This is part 6 of a Seven Part Guide to reviewing vendor contracts. Part 1 can be found here, and other parts can be found here.

Ownership of Trademarks, Copyrights, Patents and Other Trade secrets, Source Code escrow Agreements. Typically, each party should own its pre-existing materials and derivative works thereof and materials developed by the parties or their contractors individually and outside of the contract, and each party should provide the other with licenses to its materials necessary to receive or provide the services during the term. The contract should include intellectual property provisions that clearly define each party’s intellectual property rights for their pre-existing materials and materials developed as part of the contract.

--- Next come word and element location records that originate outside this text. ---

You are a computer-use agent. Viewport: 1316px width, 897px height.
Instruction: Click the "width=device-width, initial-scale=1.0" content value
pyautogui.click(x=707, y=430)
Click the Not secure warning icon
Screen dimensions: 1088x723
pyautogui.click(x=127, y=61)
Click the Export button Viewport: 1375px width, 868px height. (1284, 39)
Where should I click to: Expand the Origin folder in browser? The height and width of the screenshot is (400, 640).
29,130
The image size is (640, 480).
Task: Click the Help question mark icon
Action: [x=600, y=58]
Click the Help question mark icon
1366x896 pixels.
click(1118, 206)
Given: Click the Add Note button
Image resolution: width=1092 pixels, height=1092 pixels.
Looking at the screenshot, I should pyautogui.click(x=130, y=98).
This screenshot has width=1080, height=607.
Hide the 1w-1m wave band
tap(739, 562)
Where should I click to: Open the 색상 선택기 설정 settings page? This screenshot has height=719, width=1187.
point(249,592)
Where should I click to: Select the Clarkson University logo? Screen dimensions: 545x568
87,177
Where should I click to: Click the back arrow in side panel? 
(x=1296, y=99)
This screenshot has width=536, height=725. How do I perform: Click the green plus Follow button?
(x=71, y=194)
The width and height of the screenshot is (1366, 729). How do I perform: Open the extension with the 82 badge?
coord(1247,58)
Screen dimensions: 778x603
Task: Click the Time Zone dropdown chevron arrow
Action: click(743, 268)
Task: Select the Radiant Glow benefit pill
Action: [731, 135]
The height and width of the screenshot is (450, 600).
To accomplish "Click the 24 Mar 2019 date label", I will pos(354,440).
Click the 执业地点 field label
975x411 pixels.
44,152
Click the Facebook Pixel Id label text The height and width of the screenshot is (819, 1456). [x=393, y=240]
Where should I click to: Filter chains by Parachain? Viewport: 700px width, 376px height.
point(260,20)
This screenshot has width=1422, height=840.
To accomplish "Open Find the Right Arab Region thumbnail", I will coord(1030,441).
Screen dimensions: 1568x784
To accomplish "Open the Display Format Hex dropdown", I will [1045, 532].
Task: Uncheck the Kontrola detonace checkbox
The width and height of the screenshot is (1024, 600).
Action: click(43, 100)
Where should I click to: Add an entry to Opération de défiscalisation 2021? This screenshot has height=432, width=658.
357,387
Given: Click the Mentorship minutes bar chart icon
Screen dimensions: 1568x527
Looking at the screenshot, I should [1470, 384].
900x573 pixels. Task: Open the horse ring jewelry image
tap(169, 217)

Does the vendor currently own or have the right to use all of the patents, trademarks, copyrights, etc., needed to provide the services under the contract or are they using intellectual property assets owned by the bank? If the contract involves the use of software purchased from a third party which needs to be customized, does the vendor or the bank have the legal rights to do that? The contract should address who will own any intellectual property created by the vendor as a direct result of the contract. Oftentimes, but not always, that will be the bank.

In contracts where the vendor is providing or using software in delivering the services, issues may arise over ownership and the right to use the software. Banks will generally want the vendor to represent that the vendor has full use of the software and that it is providing the bank with a non-exclusive right to use it. Usually the vendor will be required to indemnify the bank in the event a third party asserts a claim that the bank’s use of the software was improper. If a successful claim of infringement is made, the bank may want to either obligate the vendor to obtain alternative software to be able to continue providing the services or be able to terminate the contract immediately. As a practical matter, if a successful infringement claim is made, the vendor may simply need to obtain a license from the other party in order to continue providing the software to the bank.

The contract should provide that the data of the bank remains the property of the bank and that the vendor is prohibited from using such data for any purposes other than providing the services under the contract.

If the bank purchases software, it should consider establishing escrow agreements to provide for the bank’s access to “source code” and programs under certain conditions (e.g., insolvency of the vendor). “Source code” includes not only the human readable source code for the software in question but also any customizations and enhancements that were done for the bank. The typical escrow agreement would require the vendor to deposit new source code if a new, different, upgraded, or customized version of the software is delivered to the bank during the life of the contract. If any of the source code is encrypted the vendor must also provide the escrow agent with the decryption tools and decryption keys. This type of arrangement ensures that the bank will be able to continue using and/or benefitting from the software even if the vendor goes defunct.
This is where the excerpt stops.